第5章 コンピュートノード間の仮想マシンインスタンスの移行
メンテナンスを実行する場合やワークロードのリバランスを行う場合、あるいは障害が発生した/障害が発生しつつあるノードを置き換える場合に、あるコンピュートノードからオーバークラウド内の別のコンピュートノードにインスタンスを移行しなければならない場合があります。
- コンピュートノードのメンテナンス
- ハードウェアのメンテナンスや修理、カーネルのアップグレードおよびソフトウェアの更新を行うなどの理由により、コンピュートノードを一時的に停止する必要がある場合、コンピュートノード上で実行中のインスタンスを別のコンピュートノードに移行することができます。
- 障害が発生しつつあるコンピュートノード
- コンピュートノードで障害が発生する可能性があり、ノードのサービスまたは置き換えが必要な場合、障害が発生しつつあるコンピュートノードから正常なコンピュートノードにインスタンスを移行することができます。
- 障害が発生したコンピュートノード
- コンピュートノードですでに障害が発生している場合には、インスタンスを退避させることができます。同じ名前、UUID、ネットワークアドレス、およびコンピュートノードに障害が発生する前にインスタンスに割り当てられていたその他すべてのリソースを使用して、元のイメージから別のコンピュートノードにインスタンスを再ビルドすることができます。
- ワークロードのリバランス
- ワークロードをリバランスするために、1 つまたは複数のインスタンスを別のコンピュートノードに移行することができます。たとえば、コンピュートノード上のインスタンスを 1 つにまとめて電力を節約する、他のネットワークリソースに物理的に近いコンピュートノードにインスタンスを移行してレイテンシーを低減する、インスタンスを全コンピュートノードに分散してホットスポットをなくし復元力を向上させる、等が可能です。
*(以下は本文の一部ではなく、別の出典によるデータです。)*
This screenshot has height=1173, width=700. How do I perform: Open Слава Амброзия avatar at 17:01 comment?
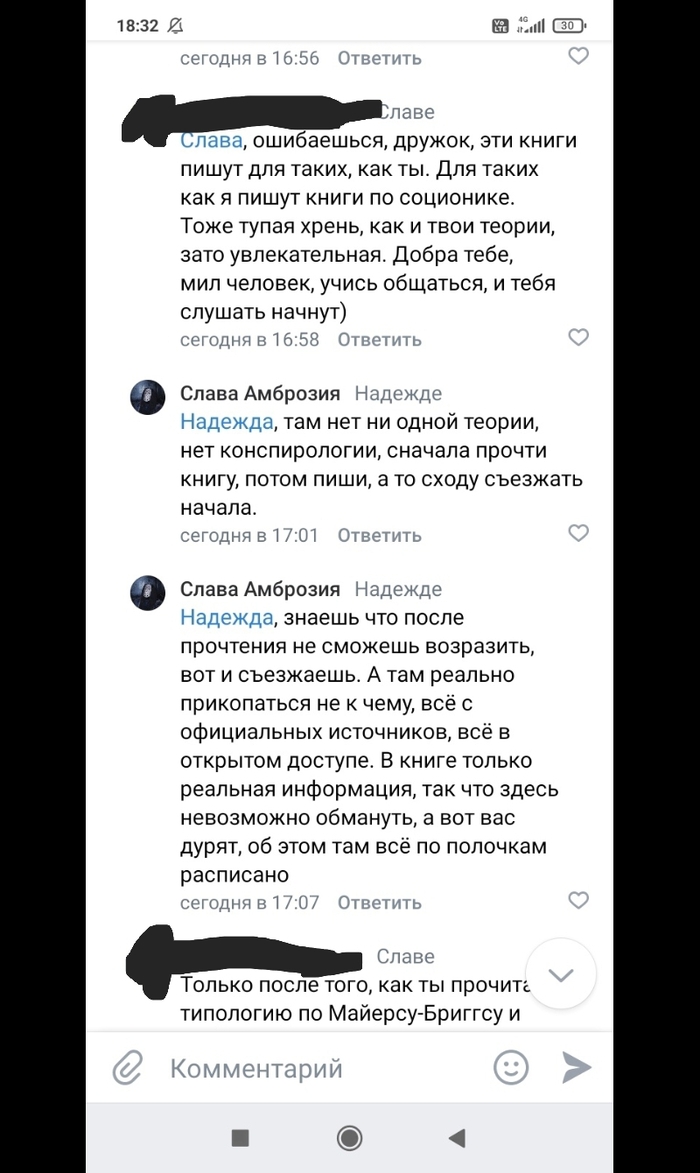click(x=148, y=397)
director は、すべてのコンピュートノードがセキュアな移行を提供するように設定します。すべてのコンピュートノードには、移行プロセス中それぞれのホストのユーザーが他のコンピュートノードにアクセスできるように、共有 SSH キーも必要です。director は、OS::TripleO::Services::NovaCompute
コンポーザブルサービスを使用してこのキーを作成します。このコンポーザブルサービスは、すべての Compute ロールにデフォルトで含まれているメインのサービスの 1 つです。詳しい情報は、『オーバークラウドの 高度なカスタマイズ』 の「 コンポーザブルサービスとカスタムロール 」を参照してください。
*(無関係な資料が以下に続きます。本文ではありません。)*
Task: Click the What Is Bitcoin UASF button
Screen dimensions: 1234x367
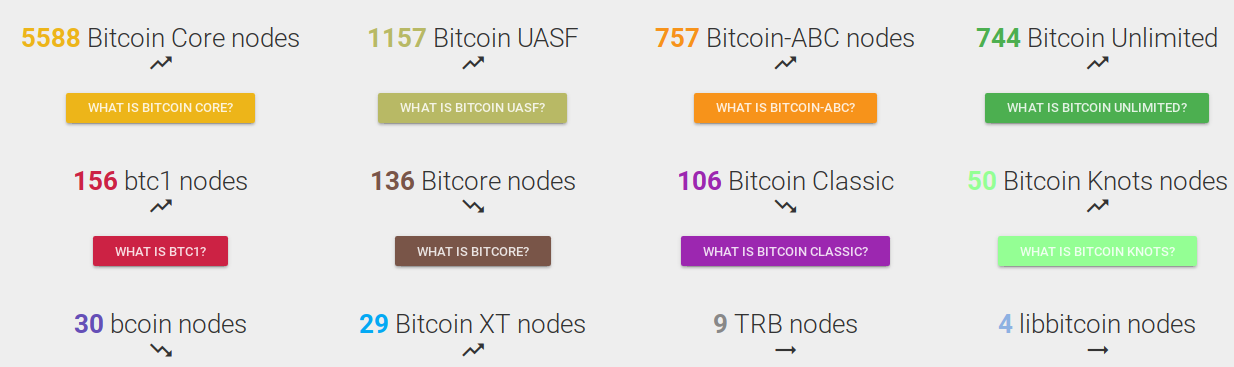Action: [473, 108]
機能しているコンピュートノードがあり、バックアップの目的でインスタンスのコピーを作成する場合や、インスタンスを別の環境にコピーする場合には、『director のインストールと使用方法』 の「 オーバークラウドへの仮想マシンのインポート 」に記載の手順に従ってください。
5.1. 移行の種別
Red Hat OpenStack Platform (RHOSP) では、以下の移行種別がサポートされています。
コールドマイグレーション
コールドマイグレーション (あるいは、非ライブマイグレーション) では、動作中のインスタンスをシャットダウンしてから、移行元コンピュートノードから移行先コンピュートノードに移行すします。
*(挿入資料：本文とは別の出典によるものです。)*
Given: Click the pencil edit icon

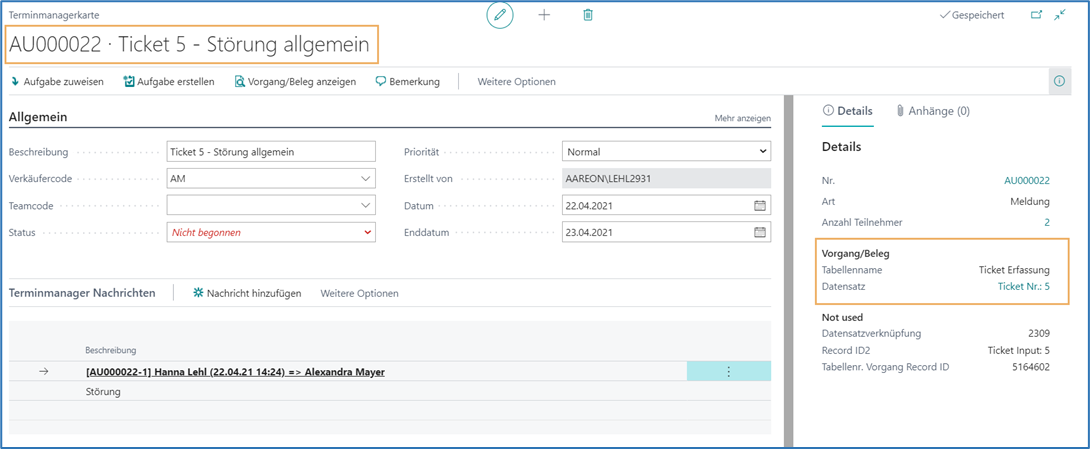Looking at the screenshot, I should pos(499,15).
コールドマイグレーションでは、インスタンスに多少のダウンタイムが発生します。移行したインスタンスは、引き続き同じボリュームおよび IP アドレスにアクセスすることができます。
コールドマイグレーションを行うためには、移行元および移行先両方のコンピュートノードが動作状態になければなりません。
ライブマイグレーション
ライブマイグレーションでは、インスタンスをシャットダウンせずに、動作状態を維持しながら移行元コンピュートノードから移行先コンピュートノードに移行します。
インスタンスのライブマイグレーションを行う場合、ダウンタイムはほとんど発生しません。ただし、ライブマイグレーションは、移行操作中のパフォーマンスに影響を及ぼします。したがって、移行中のインスタンスは重要なパスから除外する必要があります。
ライブマイグレーションを行うためには、移行元および移行先両方のコンピュートノードが動作状態になければなりません。
状況によっては、インスタンスのライブマイグレーションを行うことができない場合があります。詳細は、「移行の制約」を参照してください。
退避
コンピュートノードですでに障害が発生しているためインスタンスを移行する必要がある場合、インスタンスを退避させることができます。